The Trump administration is expanding a policy that requires foreign non-governmental organizations to neither perform nor promote abortion as a method of family planning, if they receive U.S. global health assistance funding.
Specifically, today’s announcement widens the number of foreign programs affected by the policy, from programs totaling $600 million in funding to $8.8 billion. Now, any foreign NGO that works on international health programs, such as those for HIV/AIDS, maternal and child health and malaria, cannot perform abortions, refer or counsel women to receive abortions or lobby for or conduct public information campaigns in support of abortion.
Previously, what was known as the Mexico City policy only applied to family planning and reproductive health programs overseas.
The biggest additional programs that would now be required to follow the new policy are the President’s Emergency Plan for AIDS Relief (PEPFAR), which provides access to prevention, care, and treatment to combat HIV/AIDS, as well as the President’s Malaria Initiative –- two international health programs started under the George W. Bush administration.
What is not included in the change is funding to foreign governments, multilateral organizations, migration and refugee assistance, and disaster and humanitarian relief from USAID and the Pentagon. The change also doesn’t decrease the total funding for global health assistance, according to a State Department official.

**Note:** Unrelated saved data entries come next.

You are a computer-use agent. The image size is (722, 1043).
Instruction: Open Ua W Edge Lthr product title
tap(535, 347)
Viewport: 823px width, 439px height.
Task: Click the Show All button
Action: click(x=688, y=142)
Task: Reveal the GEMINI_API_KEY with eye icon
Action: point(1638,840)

If a foreign NGO cannot meet the new requirements, the administration says it will redirect funds to a similar group that can comply.
Effective today, the new clause will be included in all future grants and cooperative agreements. Moving forward, when any existing agreement or grant is amended to provide additional funds, the clause will be added. At that point, recipient organizations will be required to sign and pledge that they will abide by the new clause or lose U.S. funds.
The Mexico City policy, first announced in 1984 by the Reagan administration, has been rescinded and reinstated by successive Democratic and Republican administrations since then. President Trump signed a presidential memorandum on January 23 to reinstate it and to order the Secretary of State to explore how to expand it.
This change in policy makes good on that order, as well as Trump’s promise that no taxpayer will be used to support organizations that promote or provide abortions, according to a State Department official.